Reproduce the records word for word, leaving out any pictures they hold.

Screenshot grounding data:
-- Opening Marker --
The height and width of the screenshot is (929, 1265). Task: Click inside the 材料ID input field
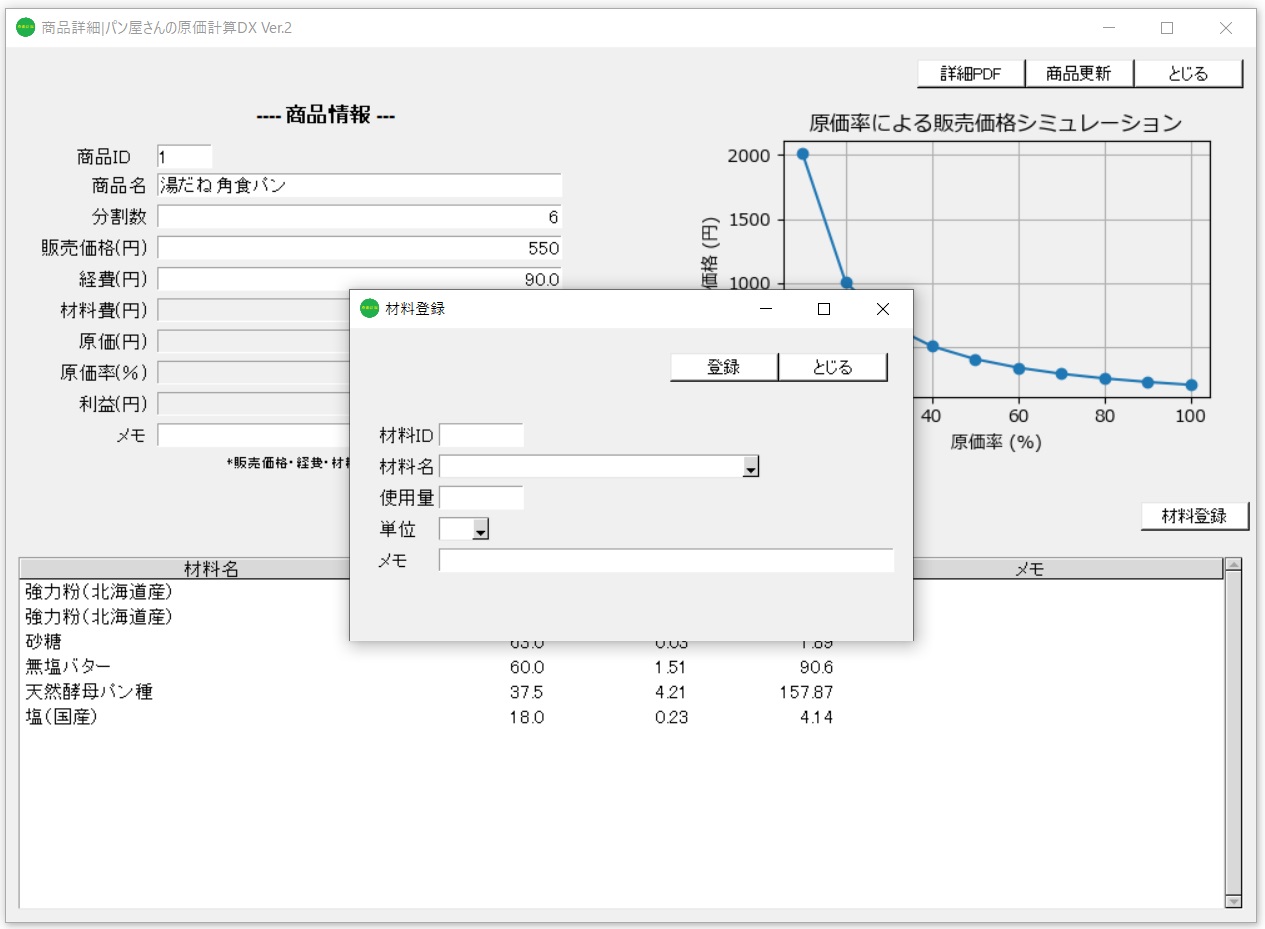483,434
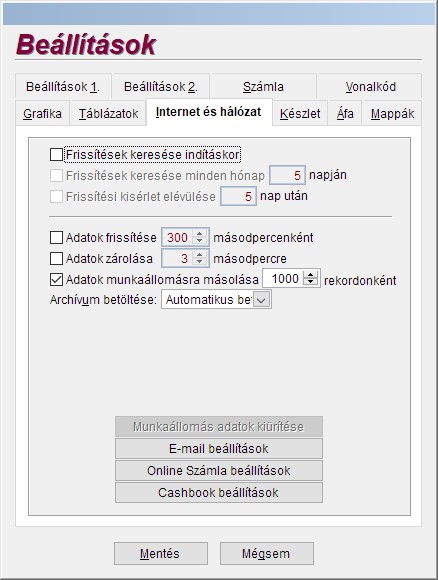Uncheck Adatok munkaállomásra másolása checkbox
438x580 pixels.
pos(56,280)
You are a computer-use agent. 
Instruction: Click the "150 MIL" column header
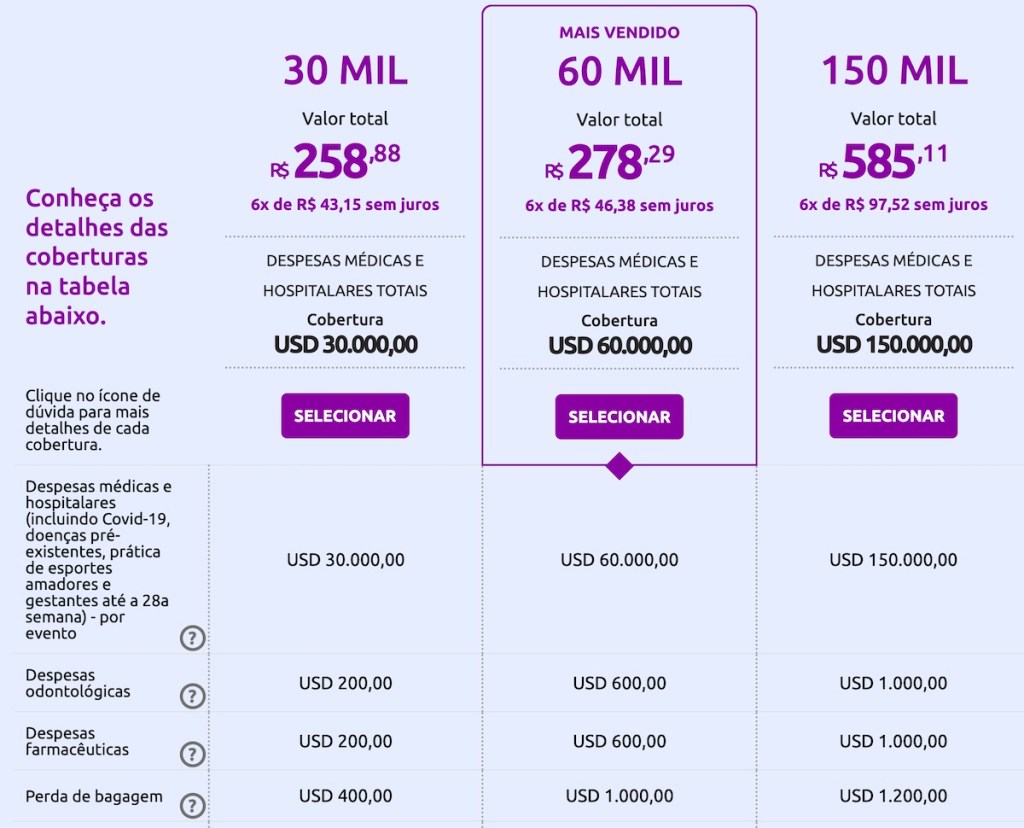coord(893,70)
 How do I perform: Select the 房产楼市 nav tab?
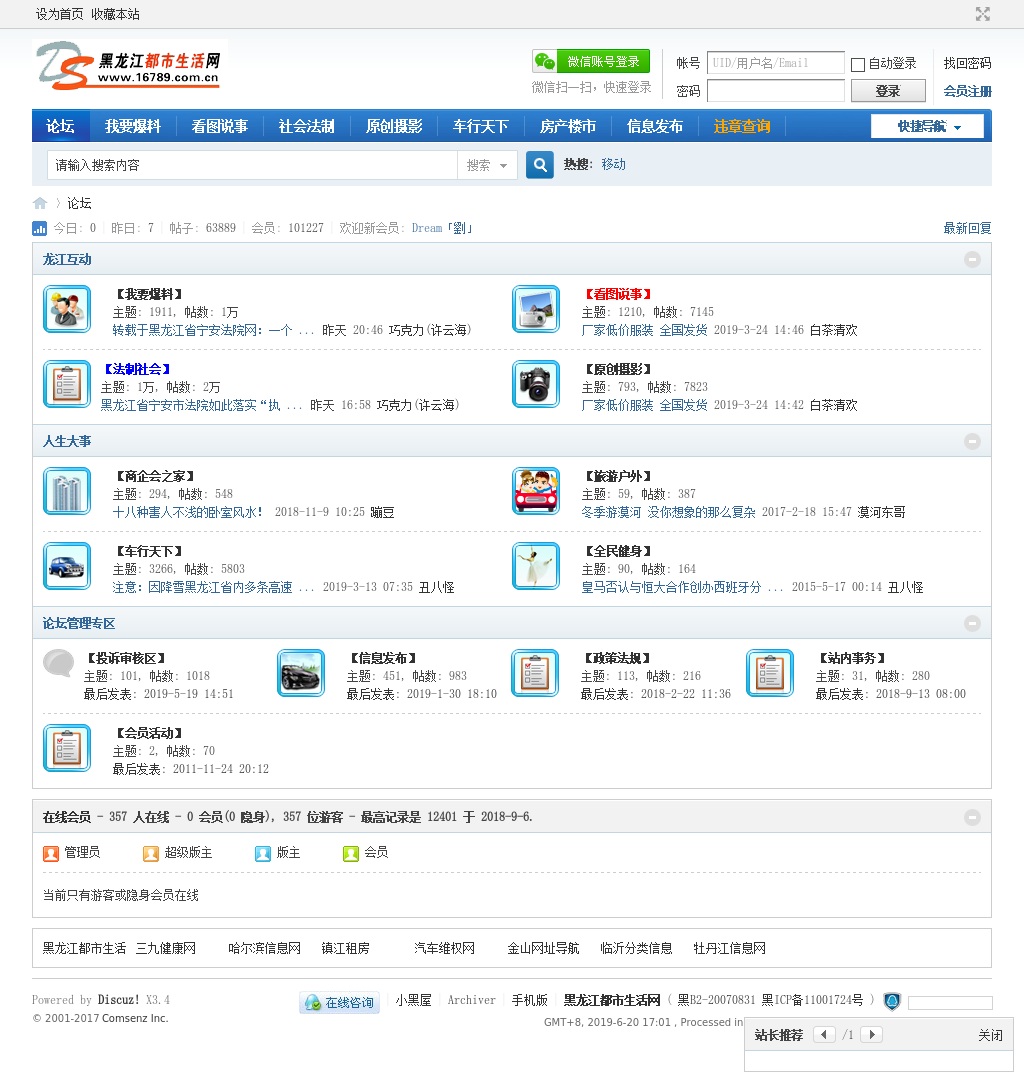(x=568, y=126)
-- Closing Marker --
• EXERCISE RESULT:
The height and width of the screenshot is (929, 1265). Task: Click inside the 材料ID input field
483,434
Uncheck Adatok munkaállomásra másolása checkbox
438x580 pixels.
pos(56,280)
You are a computer-use agent. 
Instruction: Click the "150 MIL" column header
coord(893,70)
 How do I perform: Select the 房产楼市 nav tab?
(x=568, y=126)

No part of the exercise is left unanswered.